Vitamin C supplementation may decrease diabetes risk

November 8, 2010

Frequent users of vitamin C or calcium supplements may have a lower risk of type 2 diabetes, a new US study suggests.

In the observational study, the dietary supplement use of 232,007 elderly people was examined in relation to diagnosed diabetes after five years (1). Supplement use was assessed by food frequency questionnaire and diabetes by self-report. In the study, 14,130 diabetes cases were diagnosed. In total, 54% of the men and 65% of the women studied took multivitamin supplements. Among them, 79% of the men and 78% of the women reported daily uses. Of the individual micronutrient supplements, vitamin C (35%) was the most commonly used, followed by vitamin E (32%), calcium (29%), beta-carotene (13%), zinc (10%), vitamin A (10%), iron (8%), folic acid (7%) and selenium (6%).

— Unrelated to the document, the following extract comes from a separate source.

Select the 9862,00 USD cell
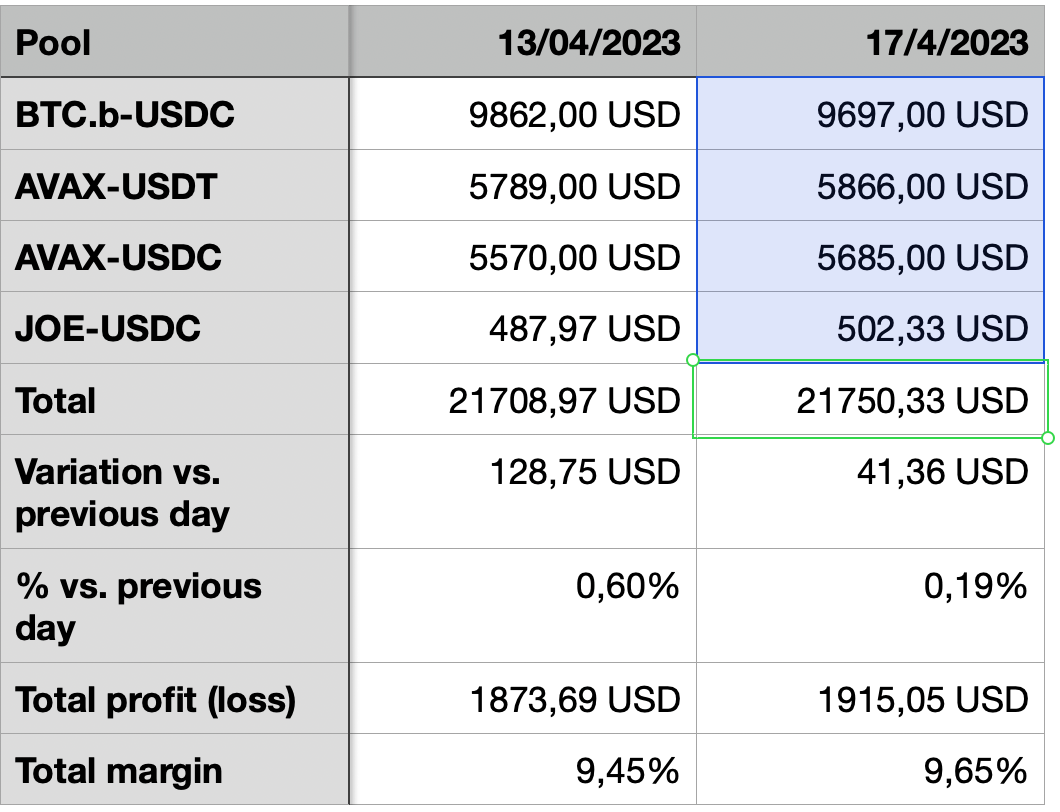 click(523, 115)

The study results showed a significantly lower risk of diabetes for participants using vitamin C or calcium supplements frequently (seven times a week) compared with nonusers. The frequent use of multivitamins, vitamin E or other individual vitamin and mineral supplements was not associated with diabetes risk. The researchers commented that a potential reason for this is that multivitamins contain lower amounts of single antioxidants, such as vitamin C, than individual vitamin supplements, and thus might not be sufficient to be effective in reducing diabetes risk. However, the fact that findings suggest a lower diabetes risk among frequent users of vitamin C or calcium supplements appears to warrant further evaluations.

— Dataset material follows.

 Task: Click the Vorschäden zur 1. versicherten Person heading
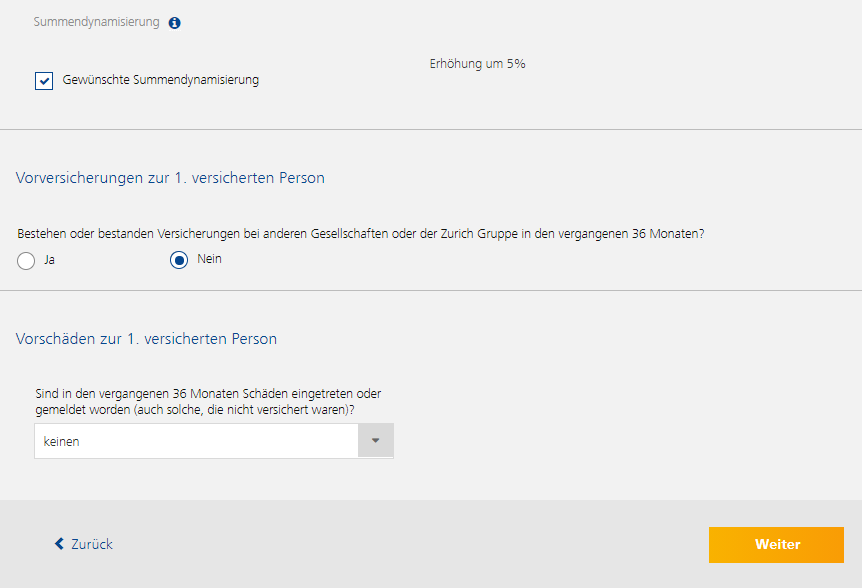[146, 339]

Several observational studies have found correlations between high antioxidant intakes and high levels of antioxidants in the blood and low concentrations of biomarkers for type 2 diabetes (2). However, there have been only few randomized controlled trials on vitamin supplements for primary prevention of type 2 diabetes that suggest no effects (3).


  1. Song Y. et al. Multivitamins, individual vitamin and mineral supplements, and risk of diabetes mellitus among older U.S. adults. Diabetes Care. 2010.
  2. Montonen J. et al. Dietary antioxidant intake and risk of type 2 diabetes. Diabetes Care. 2004; 27:362–366.